W czwartek nad Teksasem przechodziły silne burze, niosące ze sobą intensywne opady deszczu. Trudna sytuacja panowała w mieście San Antonio, gdzie na skutek powodzi zginęły co najmniej cztery osoby. Służby meteorologiczne ostrzegały także przed opadami dużego gradu i wiatrem o prędkości powyżej 95 kilometrów na godzinę.
Całkowicie zniszczone domy
Lokalne media poinformowały o dwóch tornadach, które przeszły przez hrabstwo Wharton w południowo-wschodniej części stanu. Jedno z nich przeszło przez okolice miasta Wharton, niszcząc domy i wyrywając drzewa z korzeniami. Służby meteorologiczne oceniły, że wiatr rozwinął prędkość powyżej 160 km/h.

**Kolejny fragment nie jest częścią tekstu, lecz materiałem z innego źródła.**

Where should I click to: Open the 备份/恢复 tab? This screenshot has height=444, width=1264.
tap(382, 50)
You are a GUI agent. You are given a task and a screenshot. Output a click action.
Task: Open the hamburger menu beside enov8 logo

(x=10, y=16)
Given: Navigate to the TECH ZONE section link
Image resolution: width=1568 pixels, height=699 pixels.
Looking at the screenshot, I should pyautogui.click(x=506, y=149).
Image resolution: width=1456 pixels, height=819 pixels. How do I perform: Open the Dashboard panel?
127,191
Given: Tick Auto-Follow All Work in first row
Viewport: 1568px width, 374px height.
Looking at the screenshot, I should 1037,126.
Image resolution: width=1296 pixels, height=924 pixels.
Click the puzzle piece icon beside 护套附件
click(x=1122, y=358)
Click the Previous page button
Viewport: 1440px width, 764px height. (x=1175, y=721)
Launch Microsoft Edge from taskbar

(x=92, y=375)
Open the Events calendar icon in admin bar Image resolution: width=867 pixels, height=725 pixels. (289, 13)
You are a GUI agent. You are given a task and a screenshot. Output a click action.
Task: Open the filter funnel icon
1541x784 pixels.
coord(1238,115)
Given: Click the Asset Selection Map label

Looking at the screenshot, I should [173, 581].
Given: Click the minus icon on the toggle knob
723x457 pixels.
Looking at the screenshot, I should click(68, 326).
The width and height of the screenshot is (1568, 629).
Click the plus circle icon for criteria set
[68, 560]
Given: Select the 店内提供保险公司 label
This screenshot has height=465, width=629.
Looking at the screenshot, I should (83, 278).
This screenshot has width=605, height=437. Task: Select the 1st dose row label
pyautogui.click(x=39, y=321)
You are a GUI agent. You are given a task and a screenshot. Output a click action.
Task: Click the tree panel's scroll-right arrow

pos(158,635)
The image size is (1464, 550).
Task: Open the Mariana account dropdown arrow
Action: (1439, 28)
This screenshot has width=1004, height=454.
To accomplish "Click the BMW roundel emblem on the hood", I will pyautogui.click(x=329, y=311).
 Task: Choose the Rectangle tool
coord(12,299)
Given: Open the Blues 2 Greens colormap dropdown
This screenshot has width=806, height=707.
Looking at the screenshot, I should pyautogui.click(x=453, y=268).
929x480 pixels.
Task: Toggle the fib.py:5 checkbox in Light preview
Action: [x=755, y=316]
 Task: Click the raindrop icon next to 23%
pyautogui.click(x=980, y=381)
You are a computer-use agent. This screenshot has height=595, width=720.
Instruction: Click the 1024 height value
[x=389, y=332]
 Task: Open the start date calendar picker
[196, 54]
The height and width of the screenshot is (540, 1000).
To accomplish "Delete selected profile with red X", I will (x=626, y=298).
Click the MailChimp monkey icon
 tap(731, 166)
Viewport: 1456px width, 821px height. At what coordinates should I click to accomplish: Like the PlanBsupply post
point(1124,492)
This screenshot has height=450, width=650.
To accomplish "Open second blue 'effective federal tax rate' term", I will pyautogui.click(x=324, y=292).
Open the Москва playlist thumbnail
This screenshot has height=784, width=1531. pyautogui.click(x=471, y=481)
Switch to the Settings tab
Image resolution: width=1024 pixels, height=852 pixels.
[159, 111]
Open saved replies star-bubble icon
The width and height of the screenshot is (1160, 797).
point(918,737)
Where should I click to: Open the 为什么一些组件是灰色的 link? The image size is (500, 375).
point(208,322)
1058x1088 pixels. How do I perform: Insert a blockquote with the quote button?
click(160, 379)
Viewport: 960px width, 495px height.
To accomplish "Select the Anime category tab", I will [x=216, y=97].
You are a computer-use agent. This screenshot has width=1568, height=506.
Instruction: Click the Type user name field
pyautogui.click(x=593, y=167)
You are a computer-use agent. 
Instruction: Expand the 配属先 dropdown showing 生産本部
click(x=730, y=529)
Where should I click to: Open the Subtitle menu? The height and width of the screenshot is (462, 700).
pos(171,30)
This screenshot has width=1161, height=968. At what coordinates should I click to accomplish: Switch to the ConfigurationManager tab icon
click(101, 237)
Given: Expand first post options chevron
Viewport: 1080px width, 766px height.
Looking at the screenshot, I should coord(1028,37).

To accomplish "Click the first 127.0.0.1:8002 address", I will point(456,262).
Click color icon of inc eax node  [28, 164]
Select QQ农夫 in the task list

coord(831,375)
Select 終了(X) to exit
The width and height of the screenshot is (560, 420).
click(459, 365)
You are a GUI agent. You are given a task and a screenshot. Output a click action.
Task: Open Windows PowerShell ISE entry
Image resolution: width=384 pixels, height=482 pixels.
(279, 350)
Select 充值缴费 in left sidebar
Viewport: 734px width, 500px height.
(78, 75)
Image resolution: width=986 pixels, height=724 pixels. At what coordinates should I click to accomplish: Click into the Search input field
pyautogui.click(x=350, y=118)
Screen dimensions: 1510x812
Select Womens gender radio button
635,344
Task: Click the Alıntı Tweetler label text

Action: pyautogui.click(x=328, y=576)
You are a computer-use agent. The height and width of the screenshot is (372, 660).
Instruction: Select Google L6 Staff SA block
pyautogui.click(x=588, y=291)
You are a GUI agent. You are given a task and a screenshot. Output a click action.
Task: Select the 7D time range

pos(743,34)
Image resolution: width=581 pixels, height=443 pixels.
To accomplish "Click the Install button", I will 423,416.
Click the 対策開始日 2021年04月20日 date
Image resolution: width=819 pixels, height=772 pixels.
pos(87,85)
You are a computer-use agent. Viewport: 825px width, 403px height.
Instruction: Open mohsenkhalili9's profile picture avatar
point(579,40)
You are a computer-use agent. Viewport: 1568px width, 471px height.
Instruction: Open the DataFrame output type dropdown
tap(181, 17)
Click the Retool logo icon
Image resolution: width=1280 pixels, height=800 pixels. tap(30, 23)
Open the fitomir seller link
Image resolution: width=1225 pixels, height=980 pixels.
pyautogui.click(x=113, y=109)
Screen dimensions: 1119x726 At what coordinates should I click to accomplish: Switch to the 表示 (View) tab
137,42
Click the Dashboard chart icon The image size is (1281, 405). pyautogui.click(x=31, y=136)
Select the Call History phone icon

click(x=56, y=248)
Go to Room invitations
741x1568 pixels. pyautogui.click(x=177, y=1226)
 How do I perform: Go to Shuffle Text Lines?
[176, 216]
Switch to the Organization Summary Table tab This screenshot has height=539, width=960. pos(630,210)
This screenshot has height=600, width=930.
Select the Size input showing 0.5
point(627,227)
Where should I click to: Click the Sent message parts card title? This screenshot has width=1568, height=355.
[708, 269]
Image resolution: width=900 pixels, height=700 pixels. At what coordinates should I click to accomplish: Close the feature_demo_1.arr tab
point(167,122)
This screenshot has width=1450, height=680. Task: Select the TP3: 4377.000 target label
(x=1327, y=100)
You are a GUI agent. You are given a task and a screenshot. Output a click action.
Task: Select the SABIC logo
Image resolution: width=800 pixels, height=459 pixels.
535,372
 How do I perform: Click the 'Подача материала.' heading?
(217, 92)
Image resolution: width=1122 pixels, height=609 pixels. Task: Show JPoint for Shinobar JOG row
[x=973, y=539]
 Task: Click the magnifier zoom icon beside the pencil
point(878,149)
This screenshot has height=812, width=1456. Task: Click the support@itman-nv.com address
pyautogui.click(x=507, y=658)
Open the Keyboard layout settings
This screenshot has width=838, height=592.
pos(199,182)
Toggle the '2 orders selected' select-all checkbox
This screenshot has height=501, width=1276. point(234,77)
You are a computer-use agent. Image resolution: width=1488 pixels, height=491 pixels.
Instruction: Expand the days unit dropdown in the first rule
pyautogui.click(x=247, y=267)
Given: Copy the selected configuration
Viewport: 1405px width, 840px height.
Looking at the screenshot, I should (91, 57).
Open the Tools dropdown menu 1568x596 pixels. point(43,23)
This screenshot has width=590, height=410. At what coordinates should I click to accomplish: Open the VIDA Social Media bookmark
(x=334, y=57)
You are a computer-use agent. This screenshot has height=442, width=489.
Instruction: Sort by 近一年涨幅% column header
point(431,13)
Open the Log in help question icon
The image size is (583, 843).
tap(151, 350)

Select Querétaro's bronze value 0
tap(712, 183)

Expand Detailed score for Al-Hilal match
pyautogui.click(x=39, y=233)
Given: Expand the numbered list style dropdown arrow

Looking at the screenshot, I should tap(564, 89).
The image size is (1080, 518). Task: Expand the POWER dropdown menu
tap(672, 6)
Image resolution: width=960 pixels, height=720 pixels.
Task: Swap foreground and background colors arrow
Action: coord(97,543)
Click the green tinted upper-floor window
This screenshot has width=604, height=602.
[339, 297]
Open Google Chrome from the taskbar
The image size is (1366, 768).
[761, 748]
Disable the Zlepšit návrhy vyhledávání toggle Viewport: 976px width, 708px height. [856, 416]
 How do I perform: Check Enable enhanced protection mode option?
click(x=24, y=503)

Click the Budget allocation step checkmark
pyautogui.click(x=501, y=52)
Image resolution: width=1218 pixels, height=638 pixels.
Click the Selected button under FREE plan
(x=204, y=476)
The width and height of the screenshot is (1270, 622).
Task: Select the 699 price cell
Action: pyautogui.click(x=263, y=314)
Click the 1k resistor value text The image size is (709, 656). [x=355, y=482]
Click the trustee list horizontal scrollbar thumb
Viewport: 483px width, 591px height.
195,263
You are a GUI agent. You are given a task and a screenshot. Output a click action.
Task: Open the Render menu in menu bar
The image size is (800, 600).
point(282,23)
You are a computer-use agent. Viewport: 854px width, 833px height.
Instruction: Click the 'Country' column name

Druga trąba powietrzna, nieco słabsza, przyniosła ze sobą podmuchy do 120 km/h. Na jej drodze na szczęście nie znalazły się domy, jedynie drzewa i kilka budynków gospodarczych.
Dwa tornada potwierdzono także w hrabstwie Hays. Trąby powietrzne przeszły bardzo blisko siebie właściwie jedna po drugiej. W obu przypadkach wiatr osiągnął prędkość blisko 130 km/h, powalając gałęzie drzew i powodując zniszczenia w lokalnych domach. Nie odnotowano żadnych obrażeń ani ofiar śmiertelnych.